→ Directions:
Can you repeat the listing below word for word, line by line?

[Element lookup records]
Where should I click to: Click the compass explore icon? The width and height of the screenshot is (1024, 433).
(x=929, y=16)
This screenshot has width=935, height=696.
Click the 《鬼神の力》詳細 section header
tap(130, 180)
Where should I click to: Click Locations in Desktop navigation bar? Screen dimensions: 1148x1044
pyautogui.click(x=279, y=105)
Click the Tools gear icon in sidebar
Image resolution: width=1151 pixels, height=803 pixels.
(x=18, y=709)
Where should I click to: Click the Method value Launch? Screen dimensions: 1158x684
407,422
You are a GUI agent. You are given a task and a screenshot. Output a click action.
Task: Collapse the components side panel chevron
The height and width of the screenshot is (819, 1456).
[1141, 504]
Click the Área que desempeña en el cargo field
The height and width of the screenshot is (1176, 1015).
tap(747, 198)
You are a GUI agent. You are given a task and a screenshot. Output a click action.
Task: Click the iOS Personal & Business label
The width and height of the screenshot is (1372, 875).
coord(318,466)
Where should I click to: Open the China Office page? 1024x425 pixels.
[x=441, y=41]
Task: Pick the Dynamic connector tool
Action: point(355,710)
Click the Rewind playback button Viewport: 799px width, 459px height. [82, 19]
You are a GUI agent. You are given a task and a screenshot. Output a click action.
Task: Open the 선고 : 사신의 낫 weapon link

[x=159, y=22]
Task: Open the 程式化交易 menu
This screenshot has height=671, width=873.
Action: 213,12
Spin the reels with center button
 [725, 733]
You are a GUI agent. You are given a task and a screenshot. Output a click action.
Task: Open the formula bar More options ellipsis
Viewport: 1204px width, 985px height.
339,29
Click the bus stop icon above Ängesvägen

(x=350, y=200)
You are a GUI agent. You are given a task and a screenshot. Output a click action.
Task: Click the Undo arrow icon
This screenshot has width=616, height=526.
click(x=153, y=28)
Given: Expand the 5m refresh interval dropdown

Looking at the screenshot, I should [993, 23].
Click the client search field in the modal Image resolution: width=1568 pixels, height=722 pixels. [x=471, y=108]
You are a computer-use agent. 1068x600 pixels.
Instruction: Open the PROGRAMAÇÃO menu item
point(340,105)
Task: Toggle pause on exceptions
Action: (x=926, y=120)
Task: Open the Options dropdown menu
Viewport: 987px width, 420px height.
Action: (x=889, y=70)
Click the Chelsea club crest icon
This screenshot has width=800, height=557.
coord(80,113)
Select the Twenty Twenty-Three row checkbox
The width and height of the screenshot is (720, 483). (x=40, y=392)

→ Task solution:
Where should I click to: Click the compass explore icon? The width and height of the screenshot is (1024, 433).
(x=929, y=16)
This screenshot has width=935, height=696.
Click the 《鬼神の力》詳細 section header
tap(130, 180)
Where should I click to: Click Locations in Desktop navigation bar? Screen dimensions: 1148x1044
pyautogui.click(x=279, y=105)
Click the Tools gear icon in sidebar
Image resolution: width=1151 pixels, height=803 pixels.
(x=18, y=709)
Where should I click to: Click the Method value Launch? Screen dimensions: 1158x684
407,422
You are a GUI agent. You are given a task and a screenshot. Output a click action.
Task: Collapse the components side panel chevron
The height and width of the screenshot is (819, 1456).
[1141, 504]
Click the Área que desempeña en el cargo field
The height and width of the screenshot is (1176, 1015).
tap(747, 198)
You are a GUI agent. You are given a task and a screenshot. Output a click action.
Task: Click the iOS Personal & Business label
The width and height of the screenshot is (1372, 875).
coord(318,466)
Where should I click to: Open the China Office page? 1024x425 pixels.
[x=441, y=41]
Task: Pick the Dynamic connector tool
Action: point(355,710)
Click the Rewind playback button Viewport: 799px width, 459px height. [82, 19]
You are a GUI agent. You are given a task and a screenshot. Output a click action.
Task: Open the 선고 : 사신의 낫 weapon link

[x=159, y=22]
Task: Open the 程式化交易 menu
This screenshot has height=671, width=873.
Action: 213,12
Spin the reels with center button
 [725, 733]
You are a GUI agent. You are given a task and a screenshot. Output a click action.
Task: Open the formula bar More options ellipsis
Viewport: 1204px width, 985px height.
339,29
Click the bus stop icon above Ängesvägen

(x=350, y=200)
You are a GUI agent. You are given a task and a screenshot. Output a click action.
Task: Click the Undo arrow icon
This screenshot has width=616, height=526.
click(x=153, y=28)
Given: Expand the 5m refresh interval dropdown

Looking at the screenshot, I should [993, 23].
Click the client search field in the modal Image resolution: width=1568 pixels, height=722 pixels. [x=471, y=108]
You are a computer-use agent. 1068x600 pixels.
Instruction: Open the PROGRAMAÇÃO menu item
point(340,105)
Task: Toggle pause on exceptions
Action: (x=926, y=120)
Task: Open the Options dropdown menu
Viewport: 987px width, 420px height.
Action: (x=889, y=70)
Click the Chelsea club crest icon
This screenshot has width=800, height=557.
coord(80,113)
Select the Twenty Twenty-Three row checkbox
The width and height of the screenshot is (720, 483). (x=40, y=392)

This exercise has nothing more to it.